[What you need to do]:
Every entry below must appear again, exactly as written.

[Study material]:
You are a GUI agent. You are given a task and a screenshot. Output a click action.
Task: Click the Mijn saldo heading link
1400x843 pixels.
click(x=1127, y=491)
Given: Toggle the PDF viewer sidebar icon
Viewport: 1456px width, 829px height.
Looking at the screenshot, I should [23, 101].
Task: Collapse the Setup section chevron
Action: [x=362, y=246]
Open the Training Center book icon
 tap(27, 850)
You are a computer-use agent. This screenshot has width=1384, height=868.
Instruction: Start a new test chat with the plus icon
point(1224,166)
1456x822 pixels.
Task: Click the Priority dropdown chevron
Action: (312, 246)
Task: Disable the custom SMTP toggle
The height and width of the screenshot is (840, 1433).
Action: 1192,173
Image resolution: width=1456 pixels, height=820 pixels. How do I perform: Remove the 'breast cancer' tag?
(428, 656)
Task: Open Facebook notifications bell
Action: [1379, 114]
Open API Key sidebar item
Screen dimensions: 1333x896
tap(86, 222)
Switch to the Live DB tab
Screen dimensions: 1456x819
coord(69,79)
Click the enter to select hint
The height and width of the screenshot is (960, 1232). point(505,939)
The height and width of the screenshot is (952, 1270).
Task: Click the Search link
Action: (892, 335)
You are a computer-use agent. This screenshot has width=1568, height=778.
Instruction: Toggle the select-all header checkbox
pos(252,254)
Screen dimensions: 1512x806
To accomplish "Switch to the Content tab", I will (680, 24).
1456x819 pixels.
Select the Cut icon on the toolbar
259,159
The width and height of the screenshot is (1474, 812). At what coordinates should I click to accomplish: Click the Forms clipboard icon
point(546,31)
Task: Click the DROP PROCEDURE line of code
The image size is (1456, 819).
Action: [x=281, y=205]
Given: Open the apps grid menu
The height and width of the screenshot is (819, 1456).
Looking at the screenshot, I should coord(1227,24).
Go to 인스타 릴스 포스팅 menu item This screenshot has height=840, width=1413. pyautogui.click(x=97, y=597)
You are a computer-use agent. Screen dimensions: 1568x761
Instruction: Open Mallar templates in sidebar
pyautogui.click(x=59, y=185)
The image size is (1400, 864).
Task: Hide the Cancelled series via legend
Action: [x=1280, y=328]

[Solution for this task]:
You are a GUI agent. You are given a task and a screenshot. Output a click action.
Task: Click the Mijn saldo heading link
1400x843 pixels.
click(x=1127, y=491)
Given: Toggle the PDF viewer sidebar icon
Viewport: 1456px width, 829px height.
Looking at the screenshot, I should [23, 101].
Task: Collapse the Setup section chevron
Action: [x=362, y=246]
Open the Training Center book icon
 tap(27, 850)
You are a computer-use agent. This screenshot has width=1384, height=868.
Instruction: Start a new test chat with the plus icon
point(1224,166)
1456x822 pixels.
Task: Click the Priority dropdown chevron
Action: (312, 246)
Task: Disable the custom SMTP toggle
The height and width of the screenshot is (840, 1433).
Action: 1192,173
Image resolution: width=1456 pixels, height=820 pixels. How do I perform: Remove the 'breast cancer' tag?
(428, 656)
Task: Open Facebook notifications bell
Action: [1379, 114]
Open API Key sidebar item
Screen dimensions: 1333x896
tap(86, 222)
Switch to the Live DB tab
Screen dimensions: 1456x819
coord(69,79)
Click the enter to select hint
The height and width of the screenshot is (960, 1232). point(505,939)
The height and width of the screenshot is (952, 1270).
Task: Click the Search link
Action: (892, 335)
You are a computer-use agent. This screenshot has width=1568, height=778.
Instruction: Toggle the select-all header checkbox
pos(252,254)
Screen dimensions: 1512x806
To accomplish "Switch to the Content tab", I will (680, 24).
1456x819 pixels.
Select the Cut icon on the toolbar
259,159
The width and height of the screenshot is (1474, 812). At what coordinates should I click to accomplish: Click the Forms clipboard icon
point(546,31)
Task: Click the DROP PROCEDURE line of code
The image size is (1456, 819).
Action: [x=281, y=205]
Given: Open the apps grid menu
The height and width of the screenshot is (819, 1456).
Looking at the screenshot, I should coord(1227,24).
Go to 인스타 릴스 포스팅 menu item This screenshot has height=840, width=1413. pyautogui.click(x=97, y=597)
You are a computer-use agent. Screen dimensions: 1568x761
Instruction: Open Mallar templates in sidebar
pyautogui.click(x=59, y=185)
The image size is (1400, 864).
Task: Hide the Cancelled series via legend
Action: [x=1280, y=328]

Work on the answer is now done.